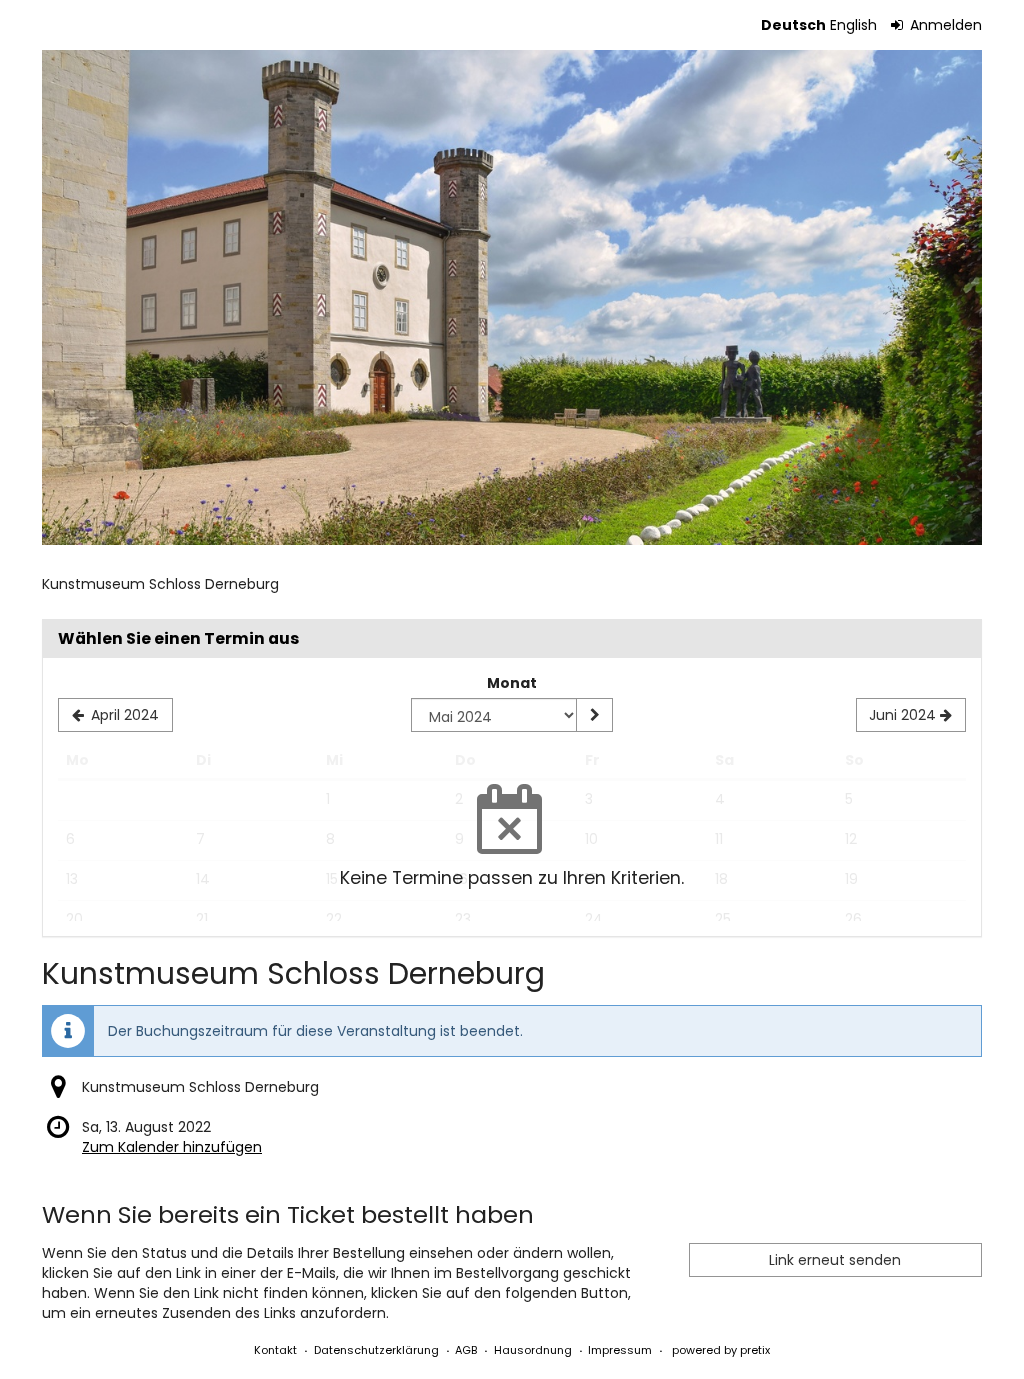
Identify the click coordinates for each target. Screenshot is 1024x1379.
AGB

■ ■ ■ ■ ■

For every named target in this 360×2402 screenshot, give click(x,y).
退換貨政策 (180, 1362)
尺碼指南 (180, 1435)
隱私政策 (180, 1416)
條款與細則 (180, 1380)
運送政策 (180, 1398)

■ ■ ■ ■ ■

Retype the entries above exactly, but only from the line containing "For every named" through the line containing "運送政策 (180, 1398)", both included.

For every named target in this 360×2402 screenshot, give click(x,y).
退換貨政策 (180, 1362)
尺碼指南 (180, 1435)
隱私政策 (180, 1416)
條款與細則 (180, 1380)
運送政策 (180, 1398)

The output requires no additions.